The curriculum that has emerged appears to both enhance ethical awareness and augment the development of skills over time and in diverse — including very rural — settings. All Pillar 1 students explore the topics of medical ethics and professionalism via four minute seminars that employ lectures, small group discussions, and film.

The seminars are led by physician role models who can attest to the importance and relevance of the practical issues under consideration. Freeman, Schellinger, Olsen et al. Since the micro-ethics of everyday practice requires a practical interaction with patients, resolution speaks to the actions and words that are chosen or avoided in every day care. The second seminar focuses on the practical challenges of decision-making. The third session uses lectures, assigned readings and small group discussions to explore how contextual factors like culture, research, disease status, competing values, and interpersonal relationships influence the plan of care.

The fourth session focuses on professional challenges posed by issues like the difficult patient and the impaired physician.

Rachel Naomi Remen.
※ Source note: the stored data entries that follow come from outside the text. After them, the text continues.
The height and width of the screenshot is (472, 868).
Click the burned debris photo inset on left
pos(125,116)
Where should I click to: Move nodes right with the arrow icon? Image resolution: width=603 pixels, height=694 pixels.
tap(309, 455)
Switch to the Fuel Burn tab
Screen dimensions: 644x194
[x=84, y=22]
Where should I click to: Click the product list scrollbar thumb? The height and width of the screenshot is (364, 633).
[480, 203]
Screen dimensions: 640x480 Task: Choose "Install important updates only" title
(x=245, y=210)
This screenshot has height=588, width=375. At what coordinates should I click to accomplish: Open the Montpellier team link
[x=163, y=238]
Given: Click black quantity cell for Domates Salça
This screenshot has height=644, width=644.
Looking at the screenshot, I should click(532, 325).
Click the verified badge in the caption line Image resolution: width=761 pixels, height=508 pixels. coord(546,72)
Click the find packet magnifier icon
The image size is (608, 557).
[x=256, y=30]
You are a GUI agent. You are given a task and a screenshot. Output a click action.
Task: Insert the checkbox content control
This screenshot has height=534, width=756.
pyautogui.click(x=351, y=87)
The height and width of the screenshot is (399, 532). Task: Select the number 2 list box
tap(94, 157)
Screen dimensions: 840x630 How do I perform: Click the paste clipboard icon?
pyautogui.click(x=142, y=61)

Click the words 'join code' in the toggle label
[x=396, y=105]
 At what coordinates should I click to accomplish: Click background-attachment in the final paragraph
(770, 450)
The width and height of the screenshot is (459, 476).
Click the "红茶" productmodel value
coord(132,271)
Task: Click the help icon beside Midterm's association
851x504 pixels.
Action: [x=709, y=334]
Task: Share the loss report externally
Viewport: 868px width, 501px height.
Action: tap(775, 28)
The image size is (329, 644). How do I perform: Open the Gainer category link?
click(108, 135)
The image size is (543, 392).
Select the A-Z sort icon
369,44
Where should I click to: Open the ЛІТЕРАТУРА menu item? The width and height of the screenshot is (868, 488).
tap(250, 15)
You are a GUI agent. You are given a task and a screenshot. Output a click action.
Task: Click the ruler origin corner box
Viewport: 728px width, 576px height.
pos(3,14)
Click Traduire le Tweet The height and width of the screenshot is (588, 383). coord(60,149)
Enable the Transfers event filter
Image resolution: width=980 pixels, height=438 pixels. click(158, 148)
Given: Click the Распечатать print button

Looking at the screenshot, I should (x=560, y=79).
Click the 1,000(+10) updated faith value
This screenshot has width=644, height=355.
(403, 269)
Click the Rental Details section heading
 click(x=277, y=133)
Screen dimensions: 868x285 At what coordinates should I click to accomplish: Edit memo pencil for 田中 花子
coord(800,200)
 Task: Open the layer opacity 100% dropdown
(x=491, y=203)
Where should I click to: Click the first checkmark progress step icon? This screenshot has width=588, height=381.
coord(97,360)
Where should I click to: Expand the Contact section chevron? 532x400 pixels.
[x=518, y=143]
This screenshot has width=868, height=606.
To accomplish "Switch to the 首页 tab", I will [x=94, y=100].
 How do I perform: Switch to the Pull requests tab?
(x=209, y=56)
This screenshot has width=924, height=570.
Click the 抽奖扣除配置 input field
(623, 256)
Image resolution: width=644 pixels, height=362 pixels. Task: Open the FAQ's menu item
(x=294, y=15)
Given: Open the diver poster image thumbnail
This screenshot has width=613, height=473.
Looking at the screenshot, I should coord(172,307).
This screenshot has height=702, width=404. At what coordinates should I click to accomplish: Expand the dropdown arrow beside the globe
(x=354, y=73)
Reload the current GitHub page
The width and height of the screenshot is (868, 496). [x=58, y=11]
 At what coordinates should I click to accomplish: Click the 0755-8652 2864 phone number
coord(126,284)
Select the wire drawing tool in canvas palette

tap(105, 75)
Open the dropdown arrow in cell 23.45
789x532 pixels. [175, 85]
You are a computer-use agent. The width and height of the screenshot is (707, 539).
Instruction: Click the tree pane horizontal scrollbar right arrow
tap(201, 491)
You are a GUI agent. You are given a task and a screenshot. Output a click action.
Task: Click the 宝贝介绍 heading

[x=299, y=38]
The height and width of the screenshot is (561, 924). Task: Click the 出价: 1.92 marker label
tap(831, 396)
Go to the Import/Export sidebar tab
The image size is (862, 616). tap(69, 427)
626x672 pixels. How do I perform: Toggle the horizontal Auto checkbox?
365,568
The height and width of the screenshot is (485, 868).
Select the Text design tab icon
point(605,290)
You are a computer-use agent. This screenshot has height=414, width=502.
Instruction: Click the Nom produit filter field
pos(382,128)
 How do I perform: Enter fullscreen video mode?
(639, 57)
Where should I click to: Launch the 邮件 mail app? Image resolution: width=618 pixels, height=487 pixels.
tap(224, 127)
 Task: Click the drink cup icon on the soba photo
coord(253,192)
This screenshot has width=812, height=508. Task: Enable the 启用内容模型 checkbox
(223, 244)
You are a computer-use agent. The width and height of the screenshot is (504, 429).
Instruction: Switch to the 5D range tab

In Pillar 2, all students enroll in a required, 1-credit online Clinical Ethics course that is delivered weekly over a 5 month period of time and reinforces the topics introduced during their Pillar 1 ethics sessions. For this innovative course, the students are divided into four cohorts that are small enough in size to permit meaningful discussion and dialogue.

Carefully selected weekly readings, clinical vignettes, and discussion questions help students explore how they recognize, analyze, approach, discuss, and resolve ethics-related issues.

Hospital Medical Ethics Committees: A Review of Their Development | JAMA | JAMA Network

Throughout each week, students are required to respond to readings, vignettes, and questions by posting their reactions, questions, ideas, and suggestions on their cohort discussion board. The discussion board provides a safe space for students to learn from one another, to reflect, to find the words to describe the issues they face, and to practice what it means to actually engage in peer dialogue about ethical issues across diverse placement sites without fear of repercussions. Students are further encouraged to seek opportunities to apply insights to their Pillar 2 clinical experiences and to discuss the readings and vignettes with their attending physicians.

Such discussions help move considerations about ethics from the classroom to the bedside. Thus, incrementally over the 5 month time span, the students build conceptual tools and practical experiences that enhance recognition of ethical issues, facilitate discussion among faculty, peers and patients, and integrate ethics into practice. Pillar 2 students also participate in three Friday Academy group sessions, led by physicians and senior medical students that reinforce the lessons and key concepts of the Pillar 2 online ethics course.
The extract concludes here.